Pemerintah daerah di Jawa Timur bakal mendongkark sektor usaha mikro, kecil, dan menengah untuk mengendalikan inflasi. Tidak hanya menyediakan tempat berjualan, tetapi juga menggelar berbagai macam pelatihan usaha.
Oleh
AGNES SWETTA PANDIA
·2 menit baca
SURABAYA, KOMPAS — Pemerintah Kota Surabaya dan Kota Mojokerto di Jawa Timur sepakat menggenjot omzet usaha mikro, kecil, dan menengah untuk mengendalikan inflasi setelah kenaikan harga bahan bakar minyak. Tidak hanya menyediakan tempat berjualan fisik dan daring, tetapi juga menggelar berbagai macam pelatihan usaha.
Wali Kota Surabaya Eri Cahyadi mengatakan, bakal rutin menggelar pelatihan keterampilan bagi pelaku usaha mikro, kecil, dan menengah (UMKM) hingga membuka pasar atau tempat untuk mereka memasarkan produknya. Lewat program Rumah Padat Karya (Pakar), misalnya, pelaku usaha yang rata-rata masyarakat berpenghasilan rendah (MBR) bisa memasarkan produknya. Operasi pasar juga, kata dia, bakal dilakukan.
”Semua diberi kesempatan meningkatkan ekonomi keluarga MBR agar segera naik kelas karena penghasilannya meningkat,” kata Eri, Rabu (7/9/2022).
Hal senada dikatakan Wali Kota Mojokerto Ika Puspitasari. Dia menyebut, pengembangan UMKM menjadi prioritas karena sektor ini cukup bisa menekan inflasi.
”UMKM tidak hanya diberi pelatihan terkait produk dan usahanya, tetapi juga disediakan tempat berdagang, termasuk terus mendorong kreativitas dengan memanfaatkan digitalisasi,” ujar Ika.
Ika menambahkan, untuk menjaga stabilisasi harga komponen bergejolak (volatile food), Pemkot Mojokerto akan melakukan operasi pasar dan bekerja sama dengan penyedia produk agar ketika harga naik, ketersediaan stok bahan pangan tetap terjaga. Kebijakan yang berpihak kepada masyarakat dan sangat membantu pengendalian inflasi, seperti sekolah gratis siswa SD dan SMP, seragam, sepatu dan tas gratis, termasuk perhatian pada transportasi dan kesehatan, juga akan dilakukan.
Sementara itu, Kepala Perwakilan Bank Indonesia Jatim Budi Hanoto akan berkolaborasi dengan pemerintah daerah untuk mengantisipasi terjadinya inflasi harga pangan melalui Tim Pengendali Inflasi Daerah (TPID). Bersama Pemkot Surabaya, misalnya, akan membentuk TPID untuk menangani inflasi harga pangan.

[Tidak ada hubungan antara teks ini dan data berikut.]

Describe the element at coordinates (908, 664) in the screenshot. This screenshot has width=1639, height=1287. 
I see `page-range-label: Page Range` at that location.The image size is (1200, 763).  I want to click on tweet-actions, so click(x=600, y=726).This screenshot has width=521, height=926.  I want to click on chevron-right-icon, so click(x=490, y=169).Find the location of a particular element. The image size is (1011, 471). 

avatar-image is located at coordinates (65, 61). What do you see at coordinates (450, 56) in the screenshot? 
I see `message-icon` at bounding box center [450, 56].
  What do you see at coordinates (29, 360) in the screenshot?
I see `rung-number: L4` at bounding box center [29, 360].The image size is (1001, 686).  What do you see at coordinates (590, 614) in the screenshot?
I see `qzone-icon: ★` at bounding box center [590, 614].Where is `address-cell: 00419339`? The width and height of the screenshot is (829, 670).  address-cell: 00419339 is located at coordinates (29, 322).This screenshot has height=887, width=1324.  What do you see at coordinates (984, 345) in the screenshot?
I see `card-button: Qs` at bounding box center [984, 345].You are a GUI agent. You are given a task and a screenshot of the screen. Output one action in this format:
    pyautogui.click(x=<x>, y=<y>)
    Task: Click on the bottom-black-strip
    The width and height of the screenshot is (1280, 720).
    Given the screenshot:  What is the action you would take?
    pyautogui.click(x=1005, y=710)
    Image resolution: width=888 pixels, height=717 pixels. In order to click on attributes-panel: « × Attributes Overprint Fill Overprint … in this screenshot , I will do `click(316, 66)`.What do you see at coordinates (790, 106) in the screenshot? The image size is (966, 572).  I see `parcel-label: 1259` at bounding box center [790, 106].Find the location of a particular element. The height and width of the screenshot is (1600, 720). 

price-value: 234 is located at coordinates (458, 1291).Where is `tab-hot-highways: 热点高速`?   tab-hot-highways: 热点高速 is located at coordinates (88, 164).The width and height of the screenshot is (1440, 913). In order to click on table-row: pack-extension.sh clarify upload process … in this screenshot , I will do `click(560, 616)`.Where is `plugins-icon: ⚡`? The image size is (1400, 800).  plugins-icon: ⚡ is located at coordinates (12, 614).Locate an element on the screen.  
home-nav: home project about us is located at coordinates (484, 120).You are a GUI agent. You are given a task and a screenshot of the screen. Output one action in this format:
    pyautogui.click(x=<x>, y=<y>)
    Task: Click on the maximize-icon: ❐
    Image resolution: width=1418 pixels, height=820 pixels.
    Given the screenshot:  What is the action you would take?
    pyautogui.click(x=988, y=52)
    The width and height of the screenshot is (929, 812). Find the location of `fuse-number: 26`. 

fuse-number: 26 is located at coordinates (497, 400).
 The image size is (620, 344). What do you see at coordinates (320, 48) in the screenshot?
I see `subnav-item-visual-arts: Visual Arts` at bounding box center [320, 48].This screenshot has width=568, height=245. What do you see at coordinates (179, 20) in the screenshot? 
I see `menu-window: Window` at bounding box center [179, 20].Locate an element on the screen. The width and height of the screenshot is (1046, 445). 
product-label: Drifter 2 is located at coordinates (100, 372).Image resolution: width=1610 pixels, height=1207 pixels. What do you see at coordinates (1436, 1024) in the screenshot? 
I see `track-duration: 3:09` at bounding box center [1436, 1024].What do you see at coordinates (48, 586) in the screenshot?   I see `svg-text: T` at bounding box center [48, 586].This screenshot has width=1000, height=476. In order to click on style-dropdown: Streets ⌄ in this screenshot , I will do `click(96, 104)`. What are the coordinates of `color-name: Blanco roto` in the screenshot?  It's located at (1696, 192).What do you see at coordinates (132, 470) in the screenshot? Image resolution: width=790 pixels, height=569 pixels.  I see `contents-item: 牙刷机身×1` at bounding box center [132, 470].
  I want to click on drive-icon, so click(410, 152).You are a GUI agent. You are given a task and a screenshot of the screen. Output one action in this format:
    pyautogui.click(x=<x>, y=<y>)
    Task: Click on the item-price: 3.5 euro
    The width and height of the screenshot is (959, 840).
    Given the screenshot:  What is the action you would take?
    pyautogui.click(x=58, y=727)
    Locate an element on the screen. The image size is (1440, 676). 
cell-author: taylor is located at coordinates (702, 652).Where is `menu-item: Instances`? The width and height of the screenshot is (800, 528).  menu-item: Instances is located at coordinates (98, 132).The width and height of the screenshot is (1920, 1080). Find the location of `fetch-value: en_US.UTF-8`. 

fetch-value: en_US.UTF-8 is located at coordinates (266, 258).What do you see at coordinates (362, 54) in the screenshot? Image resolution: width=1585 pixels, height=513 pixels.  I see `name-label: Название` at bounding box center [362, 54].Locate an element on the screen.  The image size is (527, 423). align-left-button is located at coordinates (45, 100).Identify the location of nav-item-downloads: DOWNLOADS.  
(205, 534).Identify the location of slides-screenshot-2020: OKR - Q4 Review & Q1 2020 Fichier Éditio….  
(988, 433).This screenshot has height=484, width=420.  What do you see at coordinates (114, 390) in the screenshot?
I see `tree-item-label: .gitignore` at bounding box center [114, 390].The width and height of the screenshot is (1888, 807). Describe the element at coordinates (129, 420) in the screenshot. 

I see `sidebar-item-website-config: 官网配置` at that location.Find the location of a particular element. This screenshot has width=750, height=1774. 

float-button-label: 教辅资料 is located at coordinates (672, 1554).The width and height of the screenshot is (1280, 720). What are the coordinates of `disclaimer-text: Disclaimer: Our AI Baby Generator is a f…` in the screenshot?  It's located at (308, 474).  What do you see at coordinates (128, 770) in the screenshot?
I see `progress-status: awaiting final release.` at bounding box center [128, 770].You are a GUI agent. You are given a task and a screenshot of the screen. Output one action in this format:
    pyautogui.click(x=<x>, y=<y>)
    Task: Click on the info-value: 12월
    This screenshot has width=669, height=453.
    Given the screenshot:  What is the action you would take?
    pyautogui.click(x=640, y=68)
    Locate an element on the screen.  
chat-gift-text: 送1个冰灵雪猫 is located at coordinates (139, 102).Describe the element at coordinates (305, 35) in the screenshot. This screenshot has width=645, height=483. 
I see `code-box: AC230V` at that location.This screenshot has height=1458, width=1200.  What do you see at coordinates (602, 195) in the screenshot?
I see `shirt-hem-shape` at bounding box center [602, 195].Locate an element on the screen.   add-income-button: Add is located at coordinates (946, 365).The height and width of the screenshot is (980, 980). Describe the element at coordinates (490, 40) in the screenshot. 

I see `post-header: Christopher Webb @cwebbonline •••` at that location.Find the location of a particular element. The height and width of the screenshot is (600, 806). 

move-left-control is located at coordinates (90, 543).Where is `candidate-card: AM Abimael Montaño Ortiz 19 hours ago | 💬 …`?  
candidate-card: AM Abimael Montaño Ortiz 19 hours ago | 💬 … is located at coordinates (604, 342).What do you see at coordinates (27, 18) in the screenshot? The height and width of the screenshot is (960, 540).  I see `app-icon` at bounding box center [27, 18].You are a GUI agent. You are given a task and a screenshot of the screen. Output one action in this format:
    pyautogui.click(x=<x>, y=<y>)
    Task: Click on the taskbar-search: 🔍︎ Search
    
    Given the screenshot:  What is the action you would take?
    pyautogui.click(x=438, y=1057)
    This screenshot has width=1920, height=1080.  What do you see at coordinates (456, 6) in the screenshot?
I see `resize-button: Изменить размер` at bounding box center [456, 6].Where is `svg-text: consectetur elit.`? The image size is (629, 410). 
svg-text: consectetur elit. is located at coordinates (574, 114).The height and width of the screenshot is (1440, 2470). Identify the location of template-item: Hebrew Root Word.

”Perlu dipetakan lalu diteliti di mana kira-kira membutuhkan,” ujar Budi.
Kepala Badan Pusat Statistik Jatim Dadang Hardiawan menjelaskan, Kota Surabaya mengalami inflasi 0,26 persen. Penyebabnya, terjadi kenaikan harga pada indeks kelompok pengeluaran. Hal itu terutama terjadi pada kelompok pendidikan 4,04 persen serta kelompok lain seperti makanan dan minuman sebesar 0,71 persen.